Pourquoi j’ai envie de vous parler de ChatGPT ?
Parce que, pour la première fois, une technologie d’intelligence artificielle a été mise directement entre les mains du grand public, ceci en novembre 2022… 3 ans déjà.
Avant, on utilisait déjà l’intelligence artificielle — sans le savoir. Quand Netflix nous recommandait un film ou qu’Amazon nous proposait un produit, il y avait déjà une IA derrière.
Mais tout cela restait invisible, silencieux, caché dans les algorithmes.
Avec ChatGPT, tout a changé. Pour la première fois, l’intelligence artificielle nous parle — et surtout, elle nous écoute.
Ce n’est plus une simple requête envoyée à une machine, c’est une conversation.
Et c’est ce qui fait toute la différence.
ChatGPT n’est pas seulement un moteur de recherche nouvelle génération. C’est un assistant conversationnel, un interlocuteur avec qui l’on peut échanger, affiner, approfondir.
Et surtout, il se souvient de ce que vous lui dites.
Plus vous lui donnez de contexte, plus il devient pertinent.
Si vous lui demandez : “Quelle est la capitale de l’Albanie ?”, il vous répondra “Tirana”, point final.
Mais si vous dites : “Je pars trois semaines en Albanie, j’aime l’archéologie et les petits villages en pierre, que pourrais-je visiter ?”, il ne vous donne plus une donnée : il vous construit un parcours.
Et c’est là que tout bascule : ChatGPT n’est pas intelligent tout seul — il devient intelligent avec vous.
Ce n’est pas lui qui doit être intelligent, c’est nous qui devons apprendre à lui parler intelligemment.
Apprendre à formuler, à préciser, à donner du contexte.
C’est comme quand vous appelez une administration : si vous dites “j’ai un problème”, personne ne saura vous aider.

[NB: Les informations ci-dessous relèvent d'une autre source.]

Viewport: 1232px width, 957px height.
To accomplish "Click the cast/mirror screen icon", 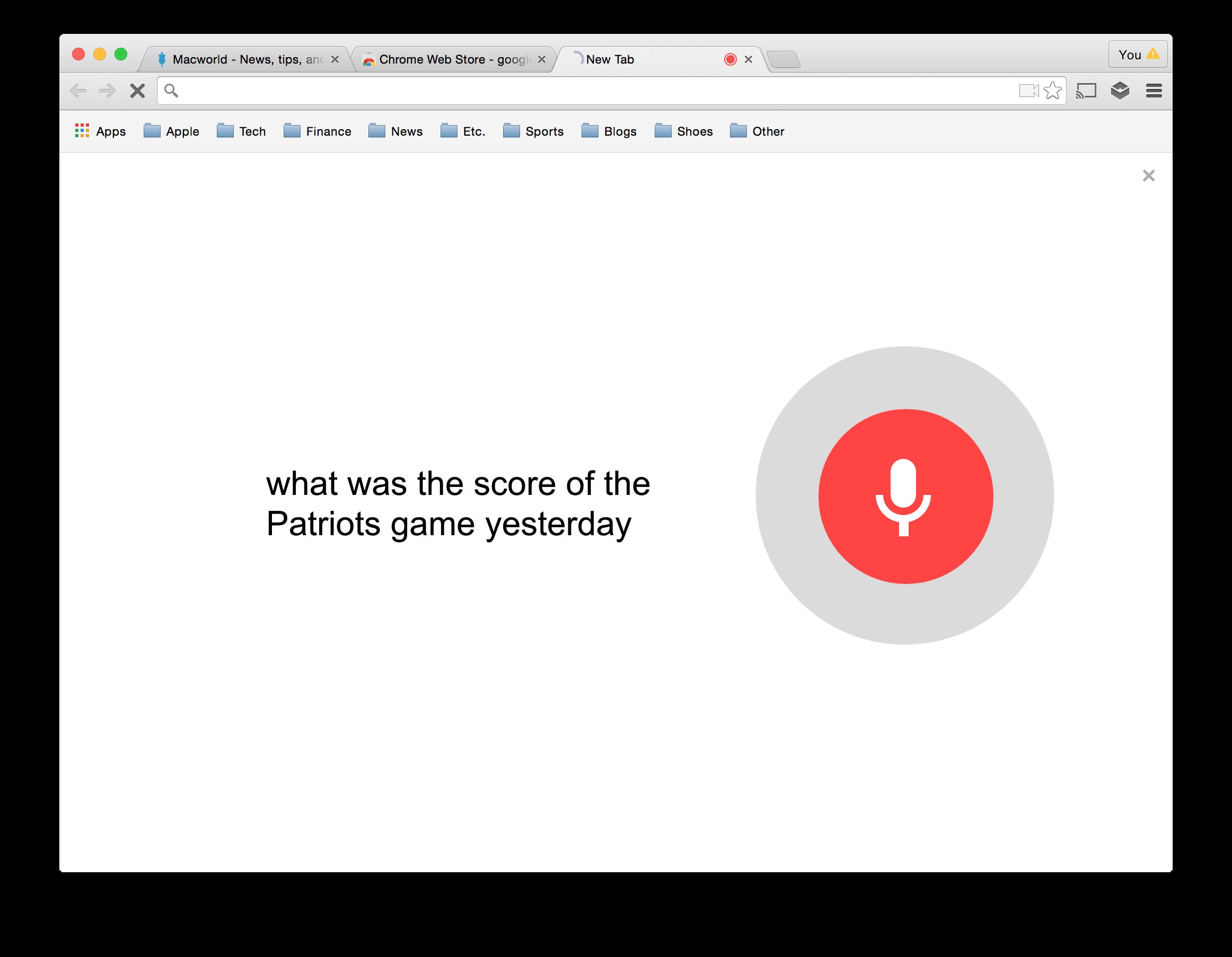I will pos(1088,90).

Mais si vous expliquez clairement votre situation, la réponse devient utile.
ChatGPT, c’est pareil.
Il y a les questions Coca-Cola — les questions universelles, standardisées, comme “qui a inventé le cricket ?”. Tout le monde aura la même réponse.
Et puis, il y a les questions vivantes, personnelles : “qu’est-ce que le cricket m’a apporté dans ma vie, moi qui ai entraîné une équipe en Tunisie ?”.
Là, la réponse devient unique, parce qu’elle naît du dialogue, pas du dictionnaire.
Et plus on l’utilise, plus la relation s’affine.
ChatGPT apprend à vous connaître : vos goûts, vos centres d’intérêt, vos manières de penser.
Moi, par exemple, je suis passionné de jazz. À force d’échanges, il a compris mon univers.
Quand je lui parle de musique, il ne me répond pas comme à n’importe qui.
Il me fait découvrir des musiciens, des harmoniques, des styles auxquels je n’avais jamais pensé.
C’est pour ça que je dis : ChatGPT n’est pas un moteur de recherche, c’est un amplificateur de soi.
C’est une tête chercheuse, une veilleuse, un assistant créatif.
Il ne fait pas le travail à ma place, il m’aide à penser plus loin.
Alors bien sûr, il y a un autre débat — celui de la technologie elle-même, de la manière dont ces modèles sont construits, entraînés, ajustés. Mais ce n’est pas mon propos aujourd’hui.
Ce que je veux dire, c’est que vous n’avez besoin d’aucune technicité pour commencer.
Il suffit de lui parler.
Parlez-lui comme à un ami, comme à un conseiller, comme à quelqu’un de cultivé qui vous écoute.
Demandez-lui des idées, des conseils, des pistes. Faites des allers-retours. Corrigez, reformulez. Vous verrez : il devient peu à peu un miroir de votre pensée, un compagnon de curiosité et d’imagination.
ChatGPT, pour moi, c’est un amplificateur de pensée.
Un outil qui ne remplace pas l’humain, mais qui révèle le meilleur de l’humain : sa capacité à dialoguer, à créer, à se comprendre lui-même.
Alors commencez.
Parlez.
Et souvenez-vous : ce n’est pas lui qui doit être intelligent.
C’est nous qui devons apprendre à dialoguer intelligemment.